Des choix que le réalisateur assume notamment en se disant plus «documentariste» que «journaliste», dans une interview accordée à l’Avenir (sollicité par CheckNews, Bernard Crutzen n’a pas donné suite) : «Mon métier, c’est documentariste. Je fais du cinéma du réel. Ça veut dire que, pour ce film comme pour les précédents, il y avait un scénario, plusieurs versions, donc un parti pris. Ce côté militant, je l’assume. Oui, je suis partisan, c’est le principe du docu : son réalisateur a un a priori et va chercher ce qui le conforte ou pas.» Il assume même une forme de mauvaise foi stratégique : «J’ai conscience d’avoir été injuste, et j’ai probablement été trop loin dans la dénonciation et la critique des médias. Mais je vois aussi mon film comme un contrepoids : la balance a beaucoup et longtemps penché du côté du gouvernement et de sa communication anxiogène, si bien que pour l’équilibrer et être entendu, il fallait peut-être que je tape un peu trop fort de l’autre côté.»

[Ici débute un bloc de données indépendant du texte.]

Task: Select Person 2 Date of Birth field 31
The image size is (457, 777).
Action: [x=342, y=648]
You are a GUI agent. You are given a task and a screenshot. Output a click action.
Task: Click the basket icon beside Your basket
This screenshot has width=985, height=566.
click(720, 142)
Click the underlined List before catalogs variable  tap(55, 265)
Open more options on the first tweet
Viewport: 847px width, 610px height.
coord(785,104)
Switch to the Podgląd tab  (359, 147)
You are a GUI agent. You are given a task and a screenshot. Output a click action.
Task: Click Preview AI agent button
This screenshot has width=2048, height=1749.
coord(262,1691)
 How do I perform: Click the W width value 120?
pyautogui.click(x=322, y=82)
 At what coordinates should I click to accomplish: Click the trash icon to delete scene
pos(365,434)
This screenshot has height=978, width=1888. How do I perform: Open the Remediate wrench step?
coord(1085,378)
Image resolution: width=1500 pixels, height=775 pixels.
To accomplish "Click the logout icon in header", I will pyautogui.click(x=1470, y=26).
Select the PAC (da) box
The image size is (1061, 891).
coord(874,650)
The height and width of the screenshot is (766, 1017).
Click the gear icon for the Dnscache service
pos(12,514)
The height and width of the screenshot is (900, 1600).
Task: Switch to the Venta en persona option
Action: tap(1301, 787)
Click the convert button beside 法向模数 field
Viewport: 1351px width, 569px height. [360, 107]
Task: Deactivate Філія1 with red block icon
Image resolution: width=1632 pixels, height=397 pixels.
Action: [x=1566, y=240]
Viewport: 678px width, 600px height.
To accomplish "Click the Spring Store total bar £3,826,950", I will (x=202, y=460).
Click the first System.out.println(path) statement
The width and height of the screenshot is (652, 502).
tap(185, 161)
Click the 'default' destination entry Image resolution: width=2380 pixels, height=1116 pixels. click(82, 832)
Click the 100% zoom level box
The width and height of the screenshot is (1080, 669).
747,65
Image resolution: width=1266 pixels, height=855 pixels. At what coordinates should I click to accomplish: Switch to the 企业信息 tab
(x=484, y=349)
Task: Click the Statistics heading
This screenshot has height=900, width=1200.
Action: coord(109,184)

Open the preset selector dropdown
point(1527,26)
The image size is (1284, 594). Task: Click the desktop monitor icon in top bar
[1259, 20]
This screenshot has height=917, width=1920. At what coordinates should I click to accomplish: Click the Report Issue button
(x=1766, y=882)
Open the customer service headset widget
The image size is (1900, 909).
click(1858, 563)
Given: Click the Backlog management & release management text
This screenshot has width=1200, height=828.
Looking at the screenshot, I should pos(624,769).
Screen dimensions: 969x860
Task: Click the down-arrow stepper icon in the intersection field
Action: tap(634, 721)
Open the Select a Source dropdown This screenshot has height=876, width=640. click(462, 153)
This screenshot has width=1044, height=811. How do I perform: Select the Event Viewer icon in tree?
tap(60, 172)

Résultat : le caractère «orienté» du documentaire a poussé plusieurs intervenants importants du film à prendre leur distance avec le travail de Bernard Crutzen. C’est le cas par exemple de l’épidémiologiste Marius Gilbert, qui estime que «sous le couvert d’une légitimité incontestable à réaliser une critique des médias sur la couverture de la crise, cette vidéo divise au lieu de rassembler et ne propose rien d’autre qu’un alignement d’éléments de dénonciation traités de manière orientée et superficielle».
L’anthropologue spécialiste du complotisme Jacinthe Mazzocchetti, que l’on voit à plusieurs reprises dans le documentaire, a dénoncé, de son côté, l’usage qui a été fait de ses interventions. Dans un long post Facebook, elle juge ainsi «que le film pose, non pas l’hypothèse (avec questions, arguments, contre-arguments), mais la thèse d’une propagande médiatique consciente, malveillante, unilatérale ; sujet traité de façon manichéenne, d’une part, et, d’autre part, pour lequel je ne suis pas compétente. Il est à regretter par ailleurs qu’aucun académique spécialiste du langage médiatique, de la communication, des logiques de propagande n’apparaisse dans le film». Plus grave encore, selon elle, le film donne des billes aux complotistes : «La manière dont le film est conçu ne peut qu’alimenter les groupes complotistes, aider à basculer ceux et celles qui, sur le fil, se posent de bonnes questions, mais risquent de trouver réponse du côté de groupes complotistes et/ou extrémistes. Contrairement à la conclusion énoncée, je ne pense pas que ce film participe à ouvrir un débat démocratique nécessaire, mais au contraire qu’il participe à cliver davantage et à alimenter non pas le doute et une pensée critique salutaire, mais la défiance généralisée.»